Bananas rule, spades drool. End of discussion.


I just checked my speaker connections. All using bananas, all nice and tight.

The number of times I’ve had spades get loose instead though.....

Point is, and it really is kind of a tongue in cheek thing, bananas beat spades for long term reliability in almost all setups.  If you have to use a Cardas or Mundorf speaker terminal to ensure your spades stay tight it kind of proves my point.

erik_squires

Showing 2 responses by tksteingraber

@larryi had a tube related experience where I was moving my amp around installing speaker cables fussing with close binding posts with spades.  Fired up my amp and tube preamp all was good.  Added isolation springs under my amp and my right channel had a slight noise and went silent.  Moved amp and  checked speaker post and spades had spun and were touching.  Checked all cables and interconnects and couldn’t get the channel back = thought I blew the channel.  Arranged to have it sent to mfg to repair and right before I was going to send  it I thought let me check my preamp tubes.  Turns out one of my brand new NOS 6SN7 tubes failed without noise exactly when I was adding my iso springs.  What are the odds on that…surprised me and lesson learned.
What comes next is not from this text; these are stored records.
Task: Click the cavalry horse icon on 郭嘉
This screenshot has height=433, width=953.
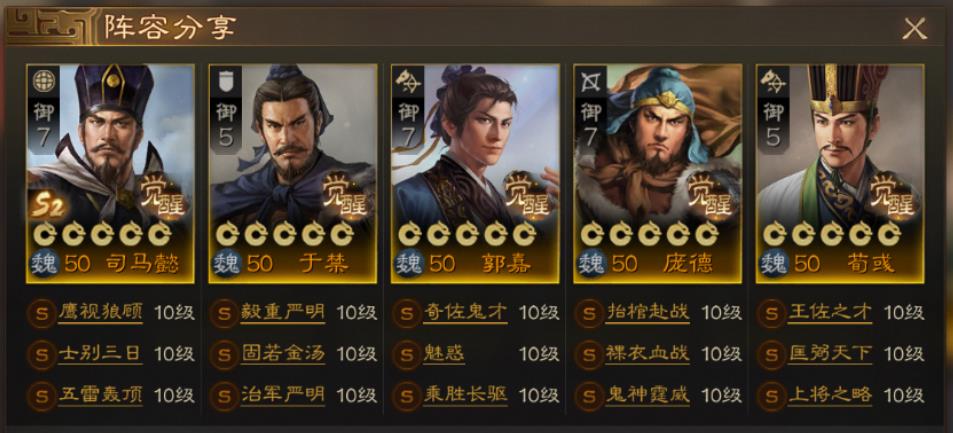Action: click(407, 80)
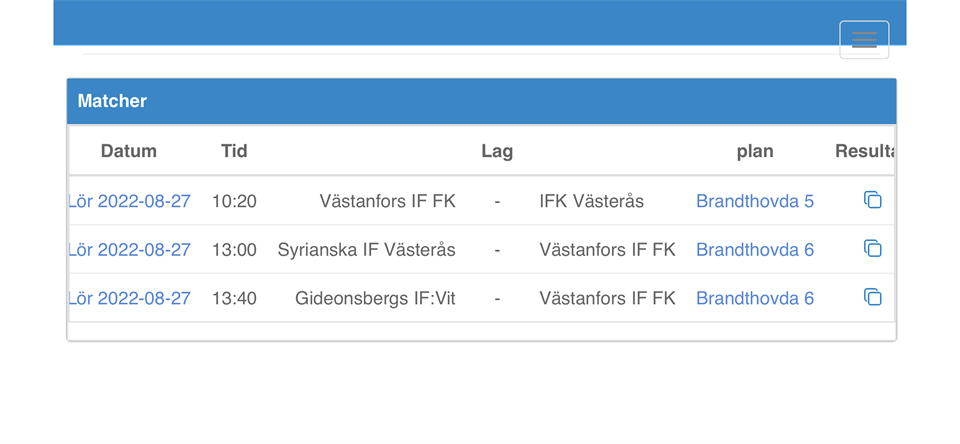Select Gideonsbergs IF:Vit team cell
The image size is (960, 444).
click(x=375, y=298)
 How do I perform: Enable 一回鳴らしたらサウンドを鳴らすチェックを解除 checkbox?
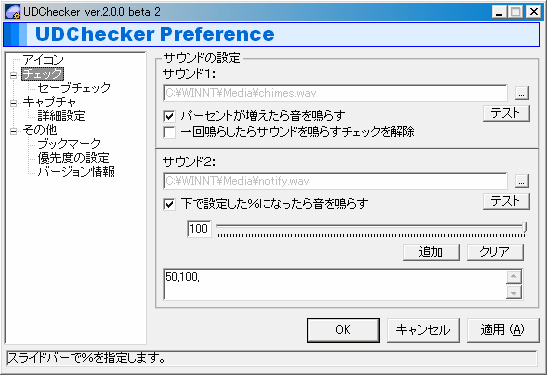170,132
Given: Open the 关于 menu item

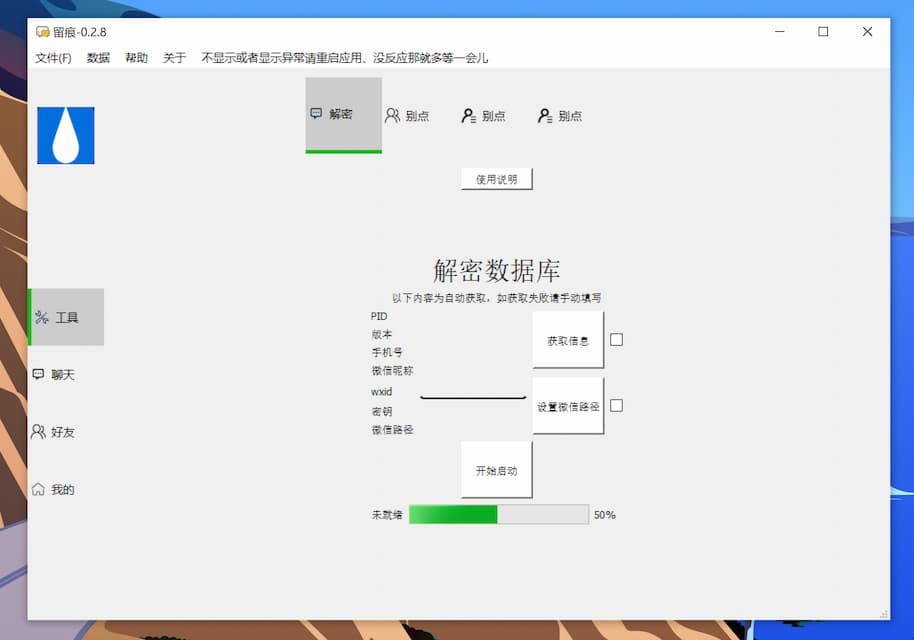Looking at the screenshot, I should coord(174,58).
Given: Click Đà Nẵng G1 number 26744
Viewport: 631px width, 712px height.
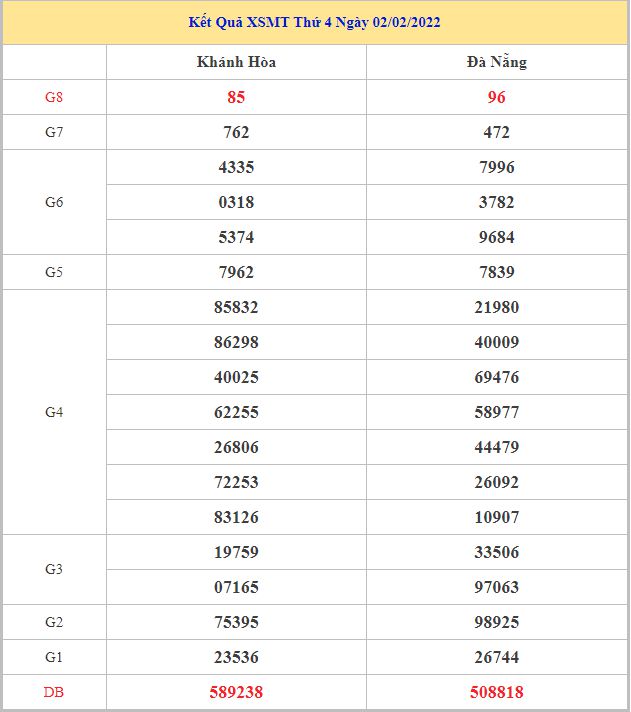Looking at the screenshot, I should tap(496, 657).
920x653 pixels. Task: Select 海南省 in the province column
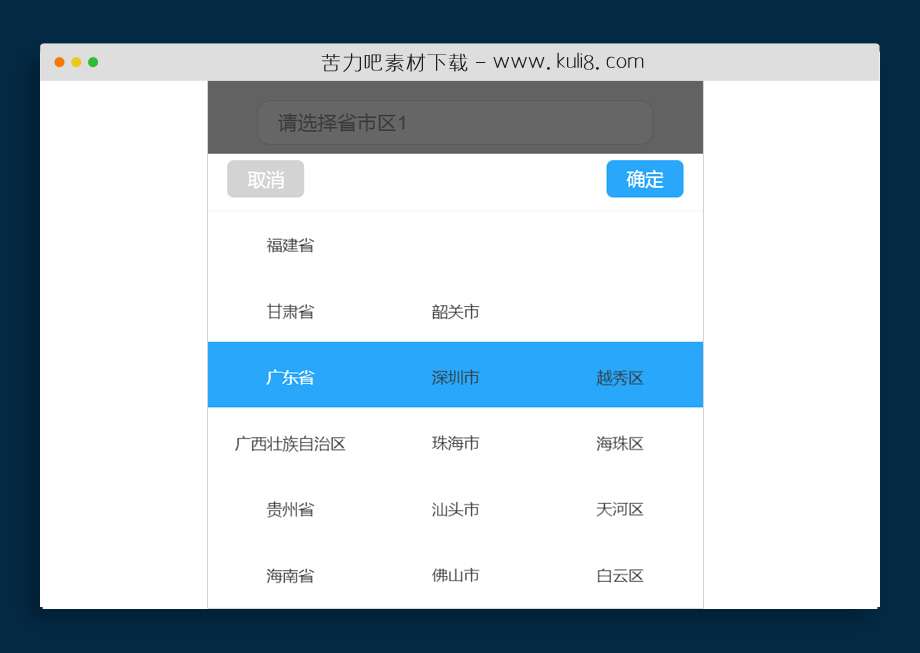click(x=290, y=575)
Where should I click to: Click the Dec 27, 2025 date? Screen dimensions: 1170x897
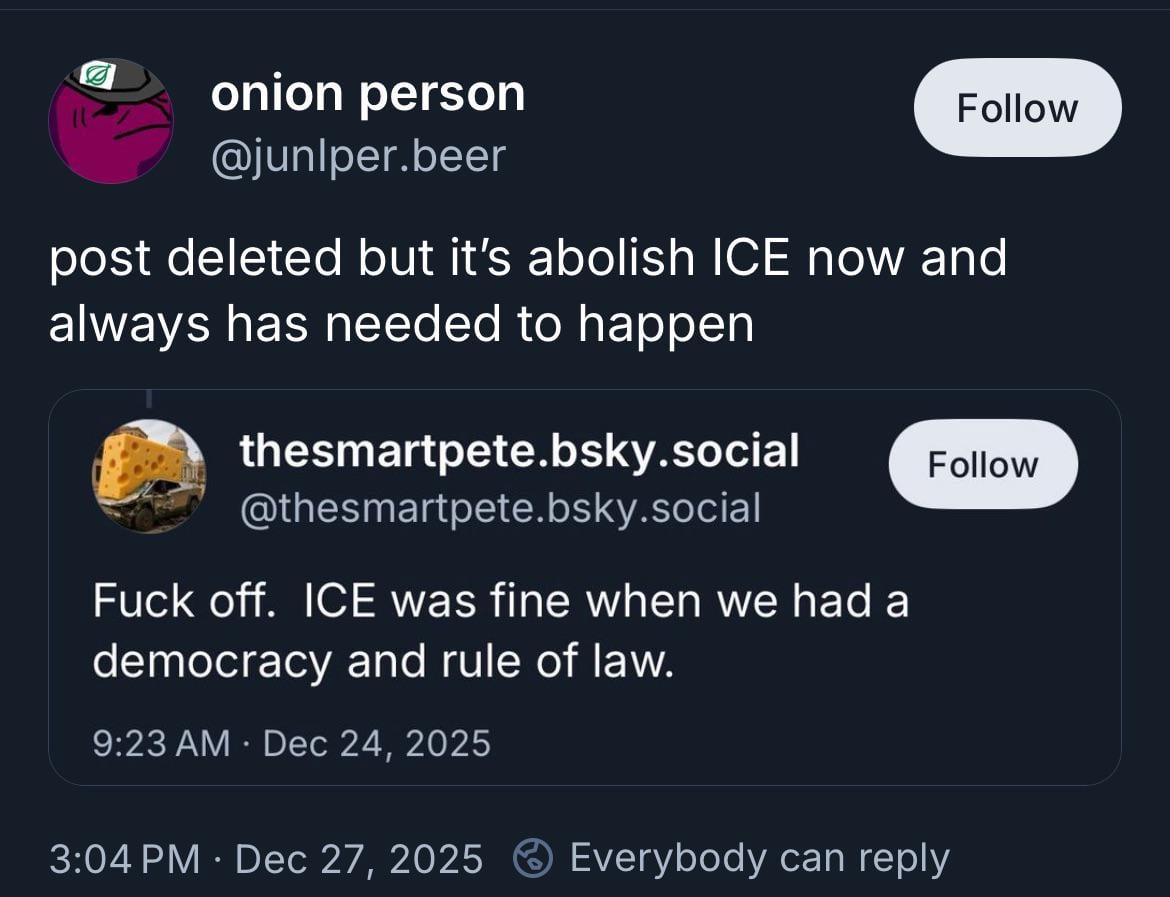pos(358,858)
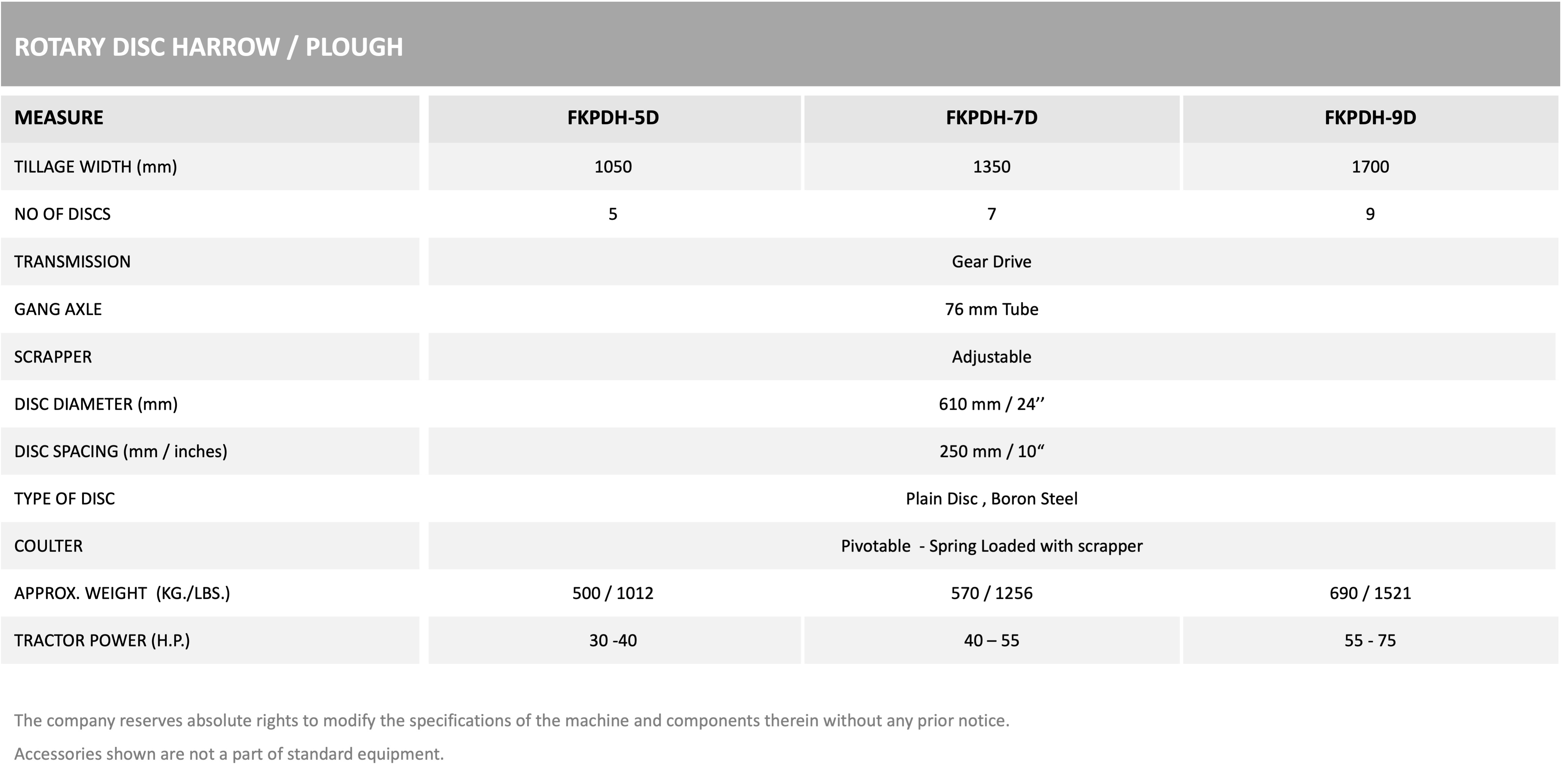Click the Plain Disc, Boron Steel cell
The width and height of the screenshot is (1568, 778).
pyautogui.click(x=992, y=499)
With you on this one.  Bananas are much more convenient  to install with our ever increasing cable sizes.  Especially with how close makers design their speaker posts so darn close together.  Give us some space guys.  No matter how tight you tighten smooth gold, copper, silver or rhodium spades they tend to want to spin risking a potential contact with a neighbor. I cracked a speaker post base trying to keep spades from spinning.  Haven’t suffered SQ using bananas that I can notice.